Participation in the Sarafu system is voluntary, so this data does not reflect a sample of any particular population. For this reason, we validate the reported user characteristics against prior fieldwork studying the Sarafu system itself, specifically. We expect to observe particular patterns as highlighted in theses, case studies, and other qualitative reports11,15,17,57. Figures 3 and 4 show the gender, business_type, and area_name for the group_account and beneficiary accounts, respectively. The reported user characteristics broadly reflect expectations:
In the relevant communities, many chamas have predominantly women participants17. We find that 94 group_accounts (45%) declare the group’s designated administrator as female and only 55 (26%) as male.
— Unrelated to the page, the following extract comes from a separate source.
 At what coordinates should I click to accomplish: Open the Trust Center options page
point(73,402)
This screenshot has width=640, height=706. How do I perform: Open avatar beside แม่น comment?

Recognized chamas are primarily groups used for pooling, investing, and lending savings. Indeed, the vast majority of the 211 group_accounts (93%) have business_type savings.
The most common business_type assigned to the activities reported by beneficiary accounts are forms of self-employment: offering labour (34%), selling wares (10%), and participating in farming (18%) or food distribution (22%). This is consistent with patterns of employment in marginalized, food insecure areas11.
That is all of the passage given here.